Gods forbid one of them is a weak, vain girl who's dependent on a man and generally hopeless. What a disgrace! Hurry, fix! Add substance! Make her a real woman!

I now this might be an upopular opinion, but women like that exist. And it's not just one or two somewhere out there either.

Is diversity only good when it's showing the 'underpriviledged' in a shining light? I thought the word meant something else. Silly me.

 

Real-world references to GamerGate/other social battles:

I mean, no, just no. I heard they added some line to Minsc in the new expansion/game that mocks the affair. That's not what the game should be about. If you want to push for diversity in games, add plots/characters that introduce it into the game (point below). But don't put your agenda into the words of actual established characters. It's not funny, it's not cute, and frankly, it's damn arrogant.

I'm generally pro-diversity, BUT ONLY WHEN IT MAKES SENSE!! Don't confuse that with demands for diversity in games about medieval countries where there just historically wasn't any.

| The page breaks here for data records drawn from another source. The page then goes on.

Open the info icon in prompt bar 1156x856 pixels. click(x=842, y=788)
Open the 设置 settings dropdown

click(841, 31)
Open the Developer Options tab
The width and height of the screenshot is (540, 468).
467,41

Or with making those demands towards creators who have something else in mind for whatever reason. That's their right. Not every game/movie/book has to be diverse. Not every country is concerned with racial issues either, some societies are pretty homogenous and people there don't even think about those issues going about their lives, because they're just absent from their lives. If they want to create stories from their perspective it's not fair to tell them they're wrong, because in America things are different. Sorry.

But yes, generally, I'm pro diversity in games, I like that culture is being more and more open and accepting of different types of characters or views, and I think that's a good thing, and that it's vital in changing the general opinion by making the 'scary strange' familiar and normal.

And even I would be annoyed greatly if I heard Minsc give commentaries about a real-world affair by echoing the new creators' opinions. Just no.

Adding more diversity to the world:

I'm fine with this. The world is changing, the games are changing, Baldur's Gate is an old title where diversity wasn't even something very much considered in the development process. I like that nowadays in many RPGs there will be a romance options for homosexual characters, that's great. I don't mind raising new questions or dealing with issues that are related to what's current in our world either.

The thing is - it has to be done right, as does everything else.

There's a difference between a complex quest that deals with an issue of race, where player can choose either side and get into discussions/opt out of them, and a character who spews their agenda to tell the >player< what's right.

There's a difference between an interesting NPC, who, when asked (that's an important part - let the player decide whether they give a fuck or not) tells them about their gender identity issues and, say, I don't know, ASKS the player to find them a girdle of sex change? Because, you know, it's a thing in the BG world? There are also spells that do it. If you want to tackle issues like that in a game, great, go for it, but think it through first. Would it even be an issue in this world? Are there easy solutions? Can it be done in a non-preachy way?

And let the player take their stance. ROLEPLAY their stance. Don't force them to agree/listen to the characters, who give the one-truth.

 

Frankly, as far as sharing your views and 'pushing' an agenda goes, a dialogue and smart way of presenting your stance will go a long way. Shoving it down anyone's throat by changing their favorite things (game/characters) will only antagonize people.

And from what I've seen in the quoted posts/screenshots/audio files, in the case of the BG expansion this was not done well. It reads like a fanfiction, not a professional continuation. I like good fanfiction, but only when it knows what it is.

When it pretends to be canon, well, that's when the problems start.

 

Kaivoks
10-05-2016
Well said. I agree with almost everything you wrote. I usually try to ignore this stuff, but I love BG, so I had to pay attention to this :3 quite sad.